→ **Task**: From the items below, pull out each line containing the string "Viewport".

→ **Records**:
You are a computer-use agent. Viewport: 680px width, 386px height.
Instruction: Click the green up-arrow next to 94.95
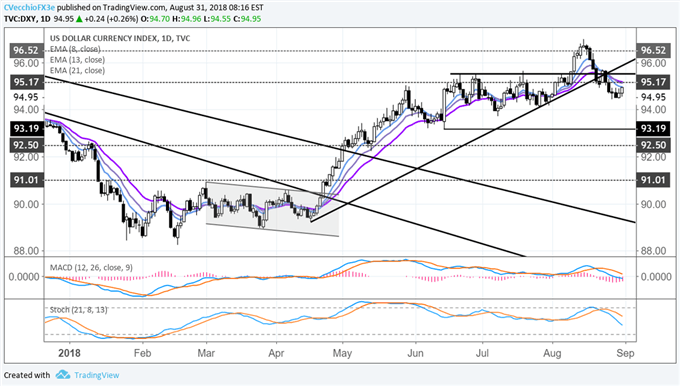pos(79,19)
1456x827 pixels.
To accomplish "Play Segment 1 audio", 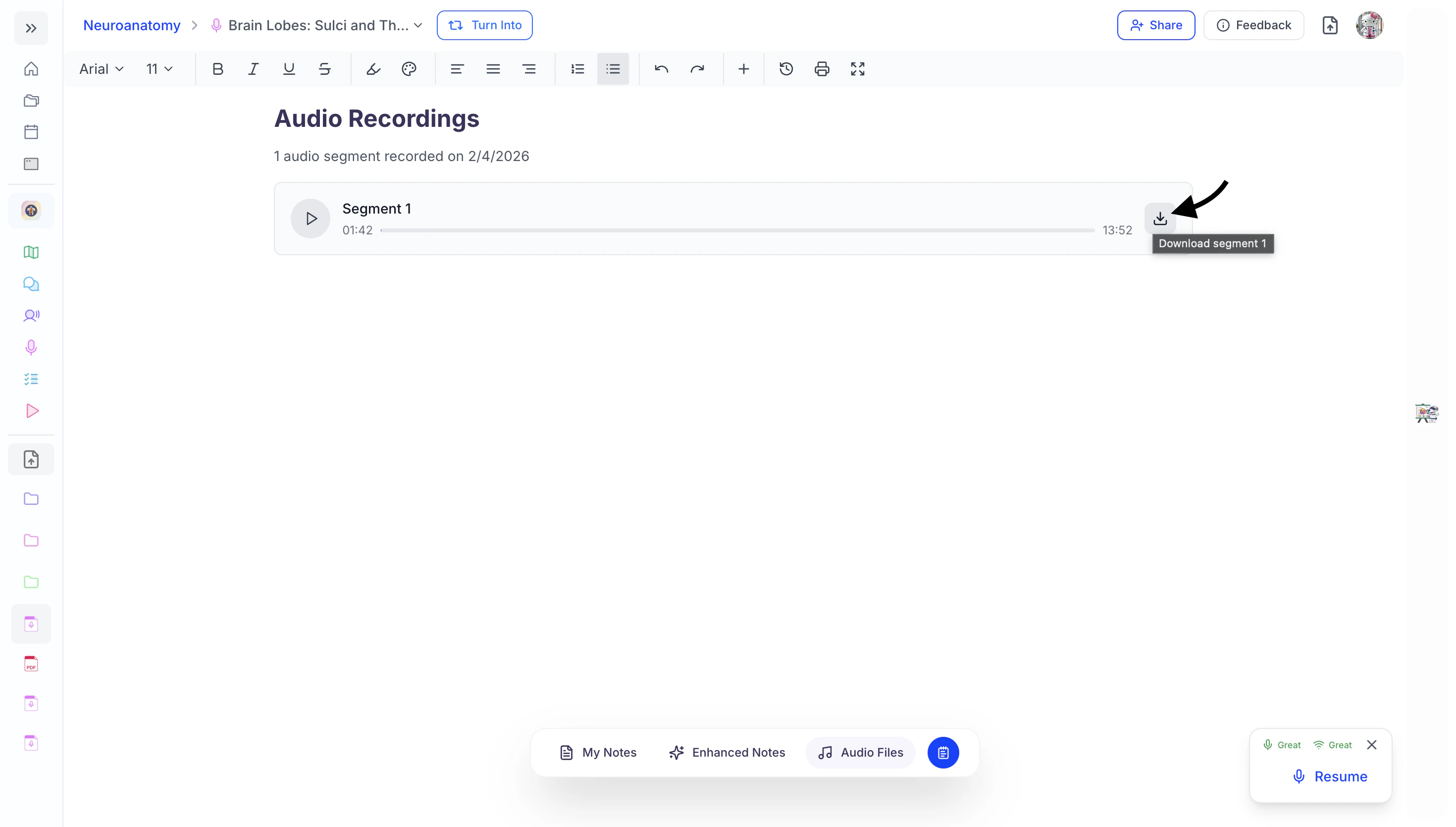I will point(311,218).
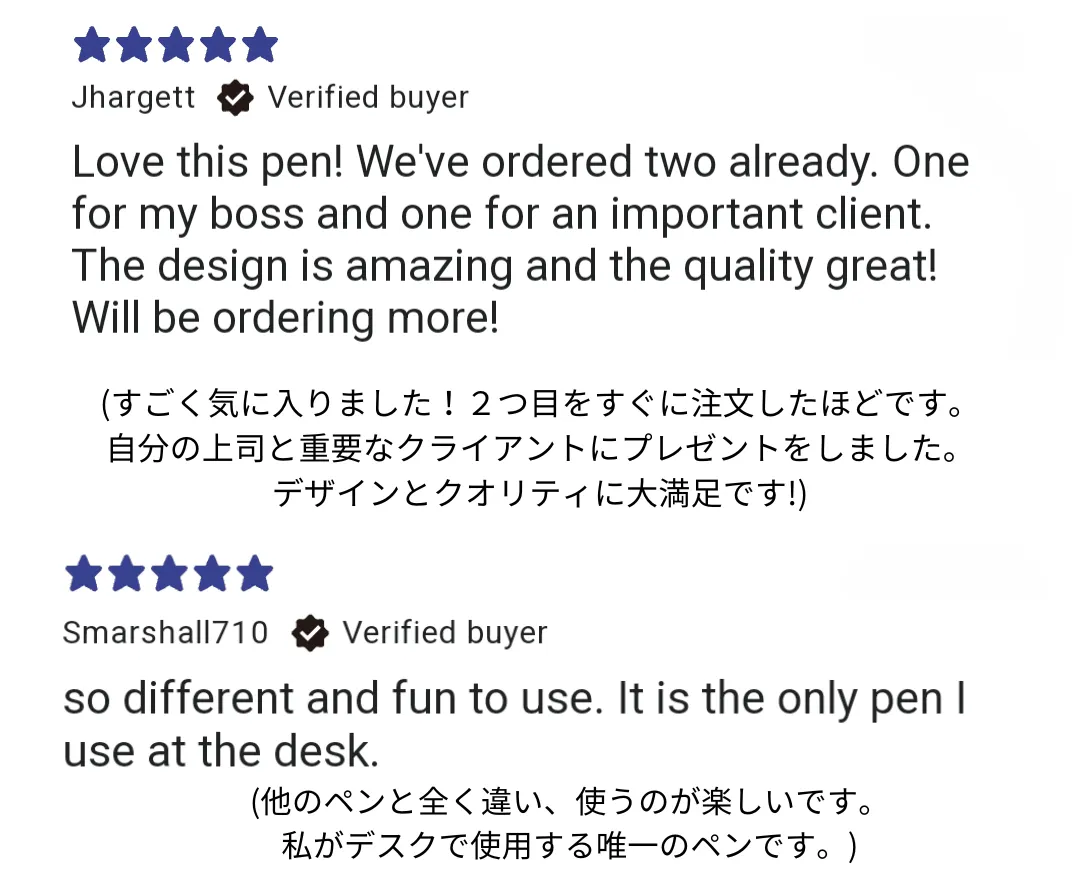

→ **Problem solution**:
You are a computer-use agent. Viewport: 680px width, 386px height.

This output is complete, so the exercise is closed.